Physician Performed Eye Exam.

There were no adverse events reported in this study. In both the study eye and fellow eye, there were no changes of note after dosing, and both treatment groups were similar. All external eye exams in all subjects in both treatment groups were normal.

Discussion

In this active-controlled, single-masked study, the planned ophthalmic examination was able to be conducted in all subjects in each treatment group. From a safety perspective, there were no adverse events, and no changes observed in biomicroscopy in either treatment group.

Under guidance from the U.S. FDA, we allowed the inclusion of patients as young as newborns, as regulatory policy allows extrapolation up to older patients but not down to younger patients. The challenges of conducting an evaluation of anesthesia in a pediatric population, including younger, nonverbal patients, are well recognized. Measures such as Cochet–Bonnet ethesiometry are clearly not possible in this population. The selection of the primary outcome as “was an examination able to be performed” was made based upon discussion with FDA.

We searched the literature and U.S. package inserts for controlled studies of local ocular anesthetics in children. The only article we found was that of Enyedi et al. ³ in which the authors evaluated postoperative treatments (topical lidocaine gel or sub-Tenon’s bupivacaine and appropriate placebos) on pain in a pediatric population (aged 13–87 months) over a period of one hour or greater using the Children’s Hospital Eastern Ontario Pain Scale. This scale is validated for children aged 1–8 years. This scale was not relevant for the present study given the much younger patients, and the relatively brief period of the stimulus, an eye examination rather than longer lasting postoperative pain.
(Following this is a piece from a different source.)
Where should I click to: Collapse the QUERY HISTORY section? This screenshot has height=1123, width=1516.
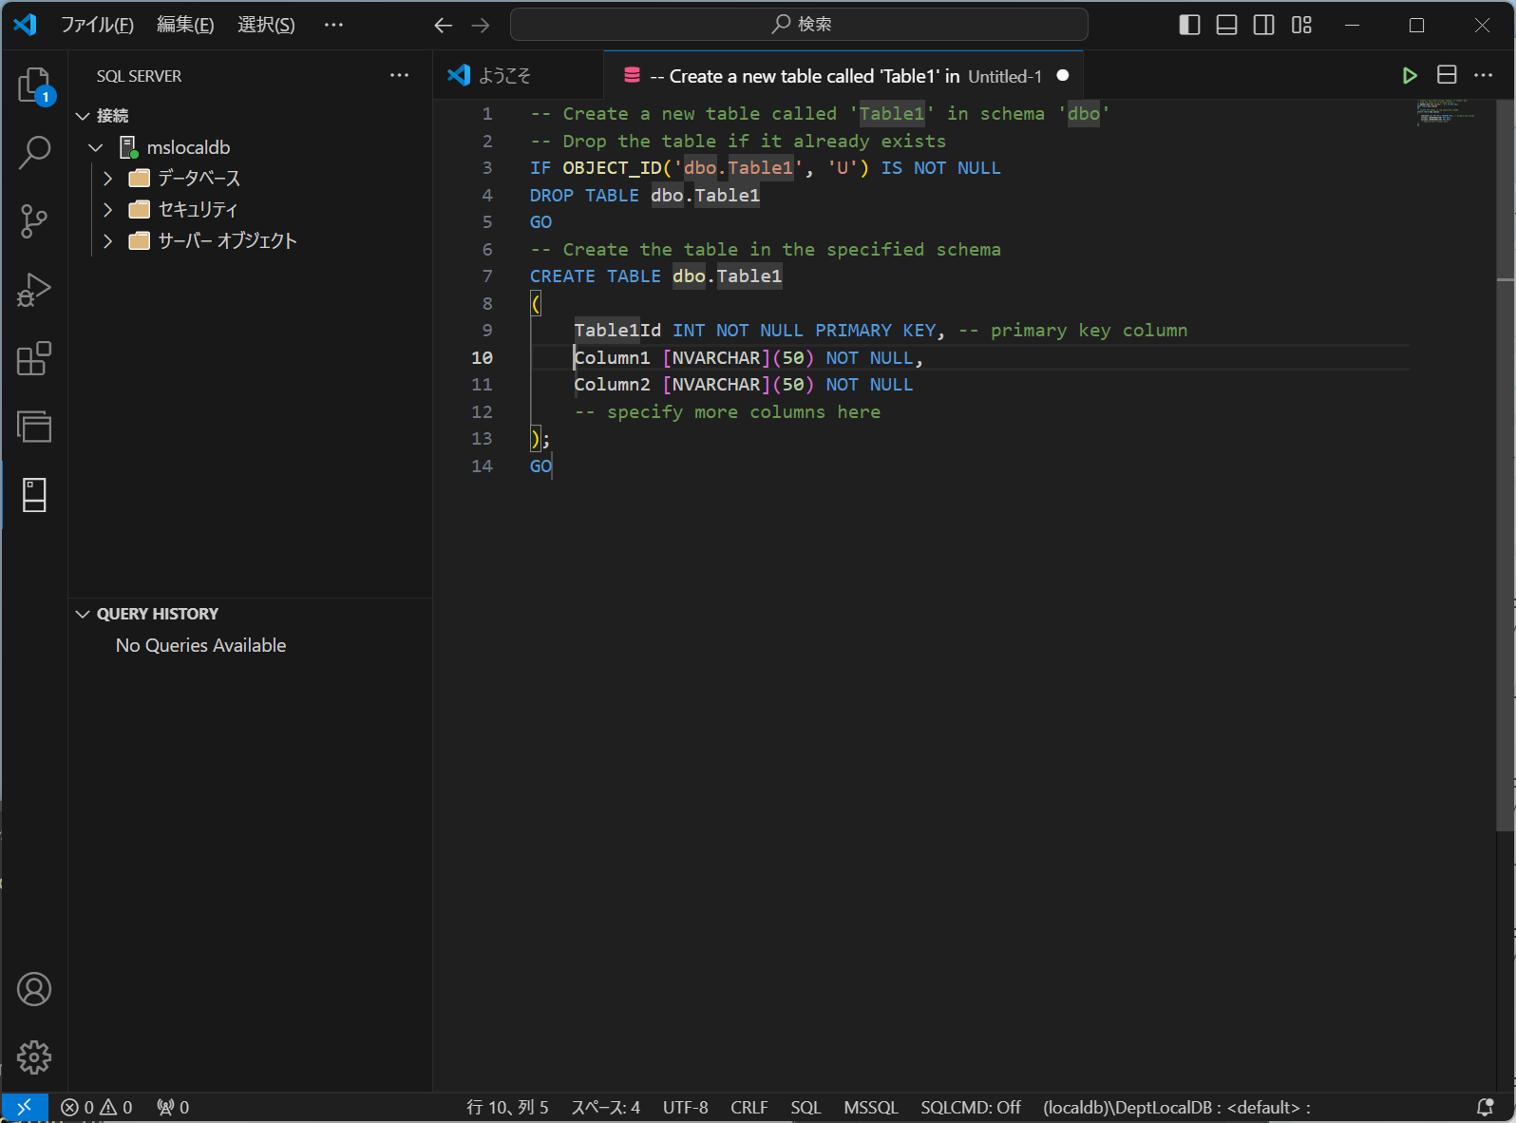[84, 615]
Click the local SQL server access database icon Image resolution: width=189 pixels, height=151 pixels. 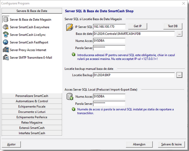(x=70, y=97)
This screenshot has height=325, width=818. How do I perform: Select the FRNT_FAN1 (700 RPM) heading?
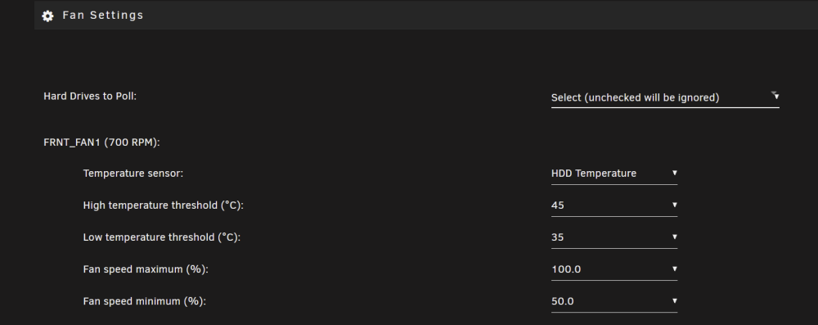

In healthy adult volunteers in previous studies, the Sponsor had selected a conjunctival pinch test as a way to measure efficacy out to 30 min after dosing. ² We did consider using the same methodology in some of the older children in the present study as in the adult efficacy studies; however, this would have led to a confusing efficacy analysis—i.e., different measures within the same study.

We considered the potential for systemic exposure to articaine in pediatric subjects. In this pediatric study, the total dose administered was ∼0.18 to 2.7 mg/kg (based on an estimated range of body weight of 3 to 45 kg). This dose is much less than the no-observed adverse effect level demonstrated in multiple nonclinical toxicity studies, ⁴ and much less than the maximum recommended dose of dental product for pediatric patients (7 mg/kg articaine). While systemic exposure was not evaluated in this pediatric clinical study, extrapolation of the exposure in nonclinical and clinical studies indicates that exposure to articaine in plasma in this study would be well below that associated with any systemic toxicity.

In conclusion, in this pediatric population aged 7 months to >11 years, AG-920 was therapeutically equivalent to marketed proparacaine with respect to having an ophthalmic examination performed without needing additional local anesthetic. Further, AG-920 was well tolerated, and there were no clinically significant safety findings.